User generated text from social media has become an important data source to analyze expressed mood and emotions at large scales and high temporal resolutions, for example to study seasonal mood oscillations1, emotional responses to traumatic events2, the effect of pollution on happiness3, and the role of climate change in suicide and depression4. Despite these promising applications, using social media text to measure emotion aggregates can suffer a series of methodological issues typical of studies of this kind of found data5,6,7. Common validity threats are measurement error in sentiment analysis tools and the performative behavior of social media users due to platform effects or community norms. Sampling biases can generate a mismatch between users that produce text and a target group that might include silent individuals.
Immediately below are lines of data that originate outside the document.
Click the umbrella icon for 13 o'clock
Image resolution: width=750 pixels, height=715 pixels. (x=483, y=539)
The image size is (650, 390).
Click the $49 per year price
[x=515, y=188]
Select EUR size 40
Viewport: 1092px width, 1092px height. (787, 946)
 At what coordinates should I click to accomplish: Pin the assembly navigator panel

The validation of sentiment analysis methods has focused on micro level measurement accuracy at the individual post level8. Recent work has assessed the measurement validity also at the individual person level, using historical records of text from a user. This has revealed low to moderate correlations between aggregates of sentiment produced by an individual over a period of time and emotion questionnaires9,10. At the group level, static measurements of social media sentiment are only moderately correlated with affective well-being and life-satisfaction across regions11. These earlier findings highlight the limits of static aggregations of sentiment to measure concepts like life satisfaction that are only slowly changing over time. However, it is still an open question if analyses of social media text can shed light on faster phenomena, for example core emotional experiences, when we stick to aggregating individual signals to a community of interest and observe variation over time.
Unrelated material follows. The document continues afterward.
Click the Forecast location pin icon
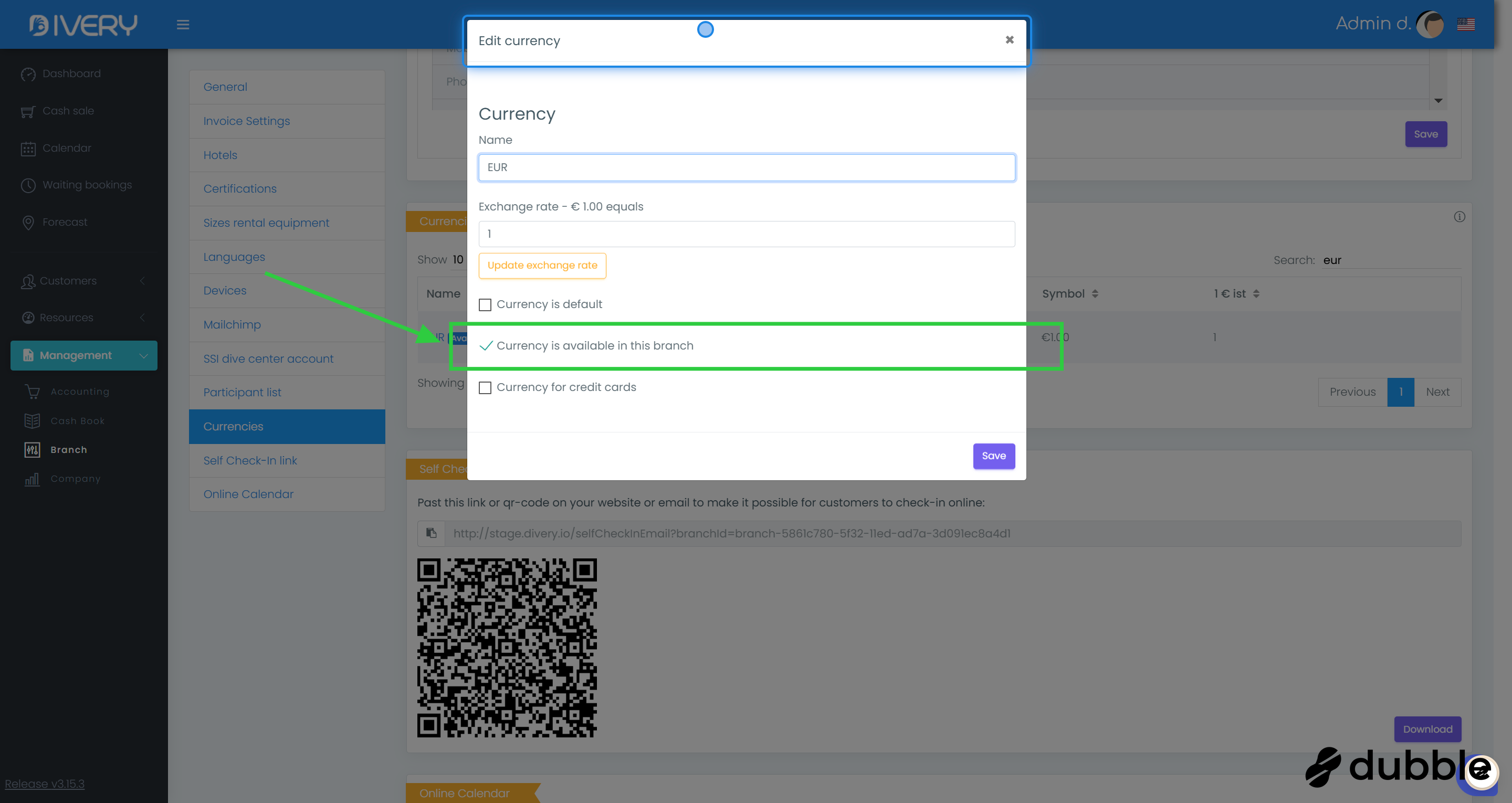This screenshot has width=1512, height=803. (x=28, y=223)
Here, we address this research gap by testing whether social media text sentiment tracks the macro level dynamics of emotions with daily resolution in an online community. We study the convergence validity of two approaches to study emotions at scale: sentiment aggregates from social media text and mood self-report frequencies in a survey. For 20 days, we collected 268,128 emotion self-reports through a survey in an Austrian online newspaper. During the same period, we retrieved text data from user discussions on the same platform, including 452,013 posts in our analysis using our pre-existing Austrian social media monitor12. To replicate our results with a second dataset, we conducted a pre-registered analysis of 635,185 tweets by Austrian Twitter users. We applied two off-the-shelf German sentiment analysis tools on the text data: a state-of-the-art supervised tool based on deep learning (German Sentiment, GS13) and a popular dictionary method based on expert word lists (Linguistic Inquiry and Word Count, LIWC14). Our results strongly support the assumption that social media sentiment can reflect both mean levels and changes of self-reported emotions in explicit daily surveys. We additionally analyze positive and negative components of the sentiment analysis methods to provide further methodological insight on how to measure time series of experienced mood in online communities.

Results

We measured the time series of experienced mood as the fraction of self-reported positive mood over the total of self-reports in a day. We coupled this with a daily sentiment aggregate based on text in the platform’s forum (derstandard.at), namely the average of the GS and LIWC scores (see “Sentiment analysis” and “Text data” in “Methods” for more details).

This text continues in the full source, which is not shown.